The pathological part is that you are asking for a gauged $SU(3)_L\times SU(3)_R$ group. The 8 axial (L-R) generators of the symmetry (not closing to any Lie algebra!) would be explicitly broken by the quark mass term, since this would only be invariant under the diagonal ("color") SU(3), the remaining 8 vector (L+R) generators. So the gauge couplings, etc.. of these 8 axial generators would be inconsistent, unrenormalizable, etc... the standard pathologies of non-gauge theories. The theory would be meaningless, so worse than unrealistic.

The Higgs Yukawa couplings inducing fermion Dirac masses are very different: They are invariant under $SU(2)_L$ by dint of saturation to the Higgs L-doublet, and there is no $SU(2)_R$, gauged or ungauged, to speak of.

However, if you forfeited the gauging (really, what do you need it for?), then you are already describing the real light flavor world: the chiral $SU(3)_L\times SU(3)_R$ flavor symmetry of the light quarks, u,d,s, global and (slightly) explicitly broken by the mass terms--that is to say, the masses of these quarks are "smaller" than QCD scales (Λ, whatever).

If we ignored these mass terms, this symmetry would be good.
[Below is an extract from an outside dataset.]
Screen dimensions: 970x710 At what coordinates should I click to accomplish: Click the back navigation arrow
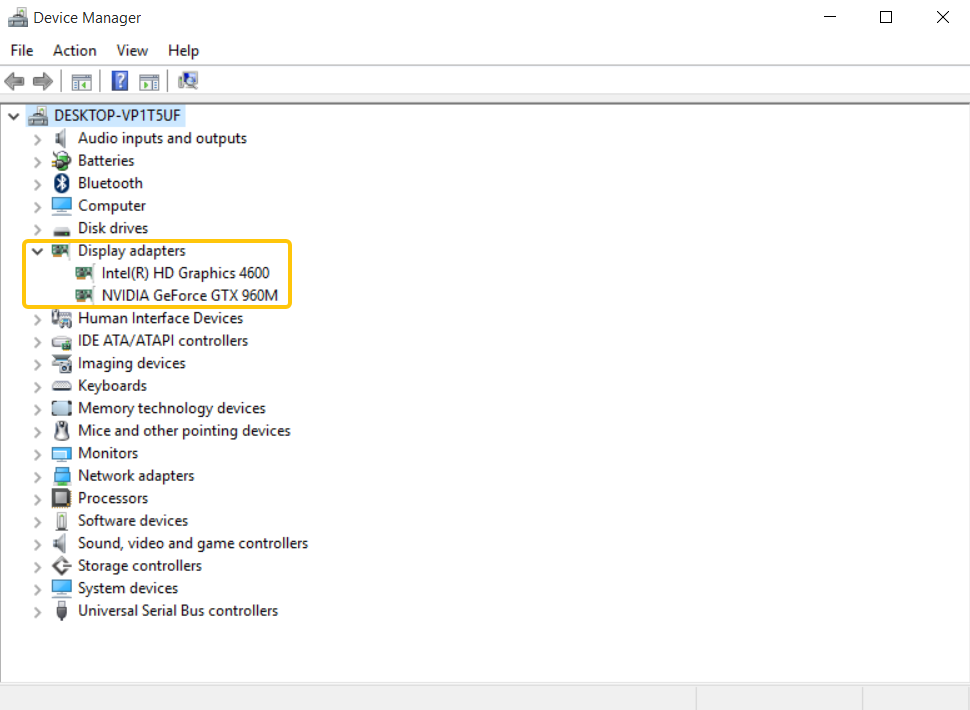[14, 81]
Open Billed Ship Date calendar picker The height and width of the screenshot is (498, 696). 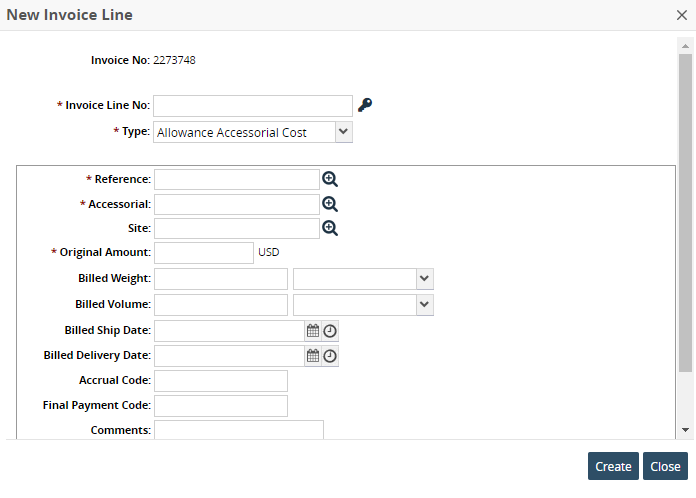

On top of this, QCD does break it (the 8 axials again) dynamically (~spontaneously, so it just hides it) and leaves remnants around, pseudogoldstone boson mesons, (π, η, K, an eightfold-way flavor octet.). The surviving diagonal subgroup is the celebrated vector flavor SU(3), Gell-Mann's "eightfold way". It is explicitly, slightly broken by the quark masses, which also break the 8 axials explicitly, so the pseudoscalar mesons are "slightly" massive (their masses being abnormally light, on the QCD scale). All this is real, useful, and significant, and is all made possible because the chiral group was not gauged. Explicit breaking of global symmetries is safe. (Hell, even global flavor chiral anomalies are safe, and drive low energy physics, the πππKK coupling, the πγγ coupling, etc.)

• Full disclosure footnote: Of course, everything under the sun has been speculated about, so, in 1987, Frampton and Glashow have asked a broad question about your chiral color, leaving its spontaneous/dynamical breaking and causes up in the air and for model-builders to provide plausible-looking caricatures for it. Hokey combinations of Higgses, unrenormalizable interactions, and further ultra-strong gauge interactions could get something close to this vision, but, to my knowledge, all extant attempts have failed at multiple levels.